*SOURCE EXCERPT:*

Why Negative Feedback Can Be a Positive

A mean boss isn’t advisable in any workplace. But a new study suggests that the bigger issue is an untrustworthy one.

“You should be ashamed of your efforts.”

That’s not the sort of thing an employee ever wants to hear. And it’s not the sort of thing a leader should ever want to say, either, even on days when a little tough love is in order. But a study suggests that this kind of negativity isn’t, in itself, the worst kind of leadership.

Lest you take this to mean that you now have license to browbeat and humiliate your workers, however, let’s look at the details.

Knowing what to expect—even if it’s bad—is better than not knowing.

In a study published last month in the Academy of Management Journal, three Michigan State University researchers played the role of supervisors for a group of college students who were assigned a series of stock-pricing tasks. A third of the students were treated fairly for their efforts (“thanks for your effort during the last round”), a third got varieties of that shame-on-you criticism, and a third received a mix of the two. The participants’ heart rates were monitored to determine their stress levels.

*WRITTEN INSTRUCTION 1:*
Answer these questions about the article on negative feedback:
(a) According to the article's opening, what kind of boss is the bigger issue?
(b) In which journal was the study published?
(c) How did the researchers determine the participants' stress levels?
*WRITTEN INSTRUCTION 2:* Continue the article on negative feedback from the point where it stops.

*DATASET CONTENT:*

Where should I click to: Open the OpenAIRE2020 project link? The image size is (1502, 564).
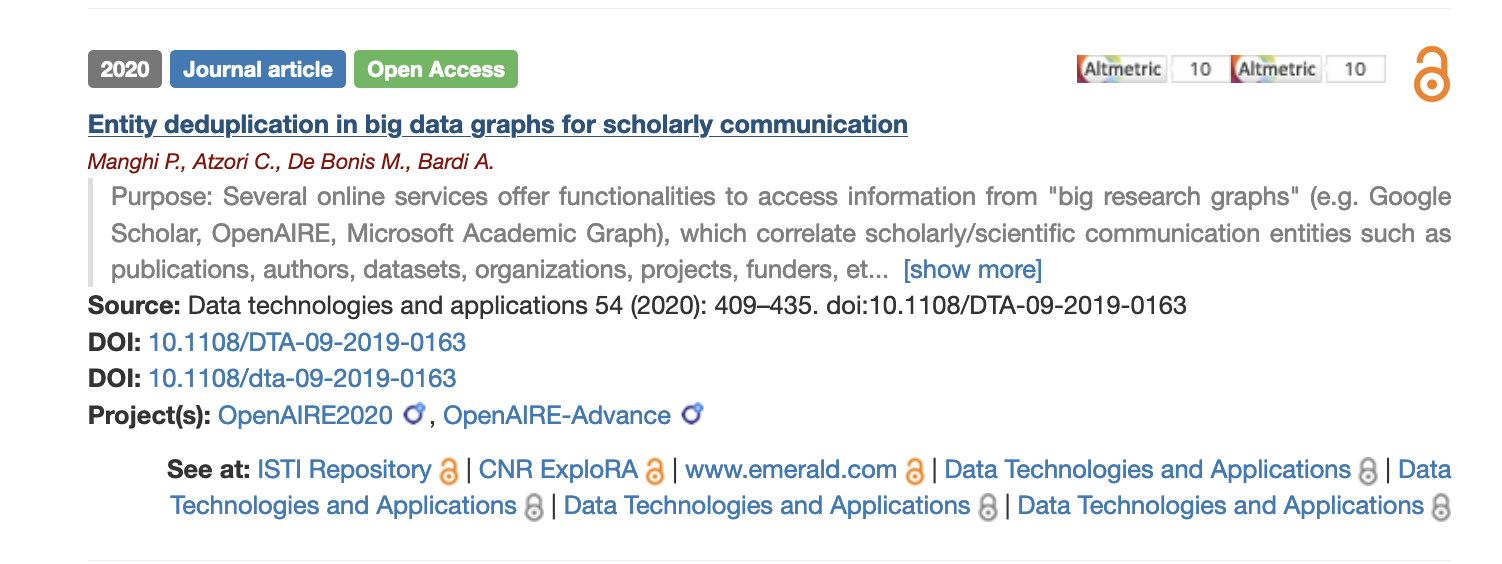(305, 416)
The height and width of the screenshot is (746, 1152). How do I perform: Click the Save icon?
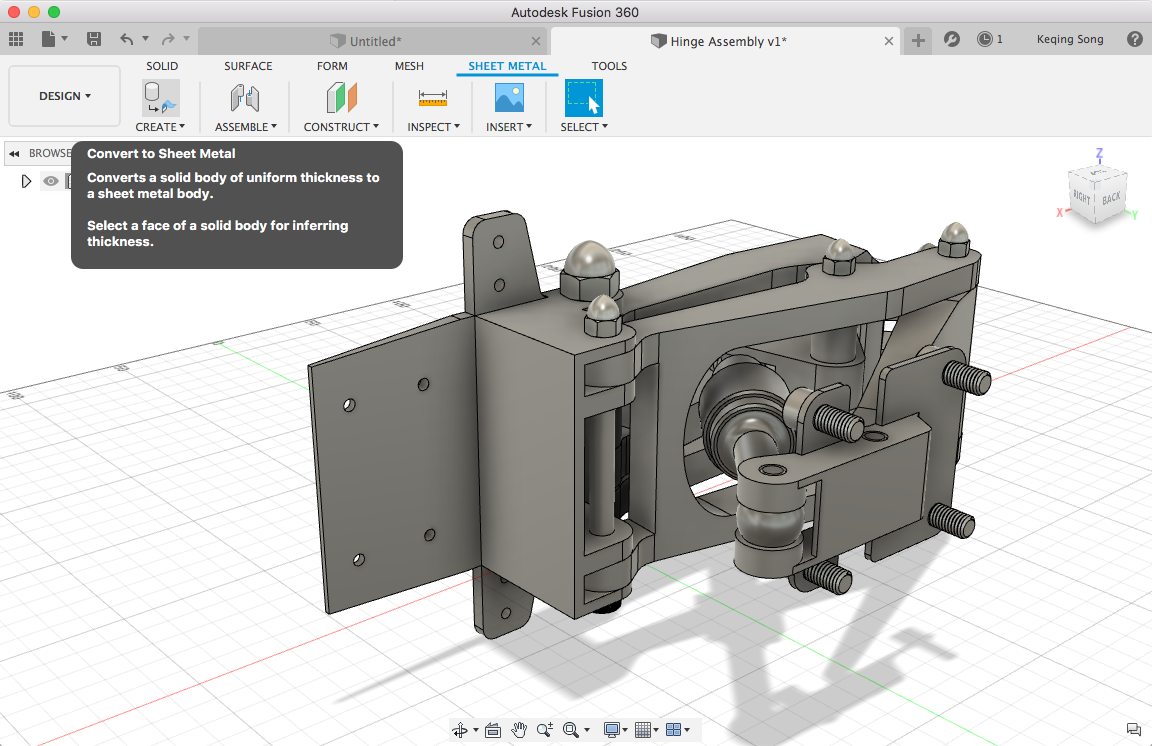coord(94,40)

*TASK RESULT 1:*
(a) An untrustworthy one.
(b) The Academy of Management Journal.
(c) They monitored the participants' heart rates.

*TASK RESULT 2:*
The researchers found, as their report says, that “variably fair treatment resulted in greater physiological stress than both consistently fair and consistently unfair treatment.” To put it in plain English: Being a constant jerk to your workers isn’t quite as bad as being an inconsistent jerk to your workers.

Fadel Matta, the lead researcher for the study, told the Washington Post that the findings make sense when you consider that employees are looking for steadiness at the helm. “A lot of it centers around this issue of uncertainty. This notion of knowing what to expect—even if it’s bad—is better than not knowing what to expect at work.”

Let’s be clear, though: Being consistently fair with employees was the best way to keep their heart rates down, as one of the study’s coauthors, Brent Scott, told Science Daily. There’s no need to do a complicated reading of tea leaves to figure out that treating employees well is the optimal way to get good work out of them.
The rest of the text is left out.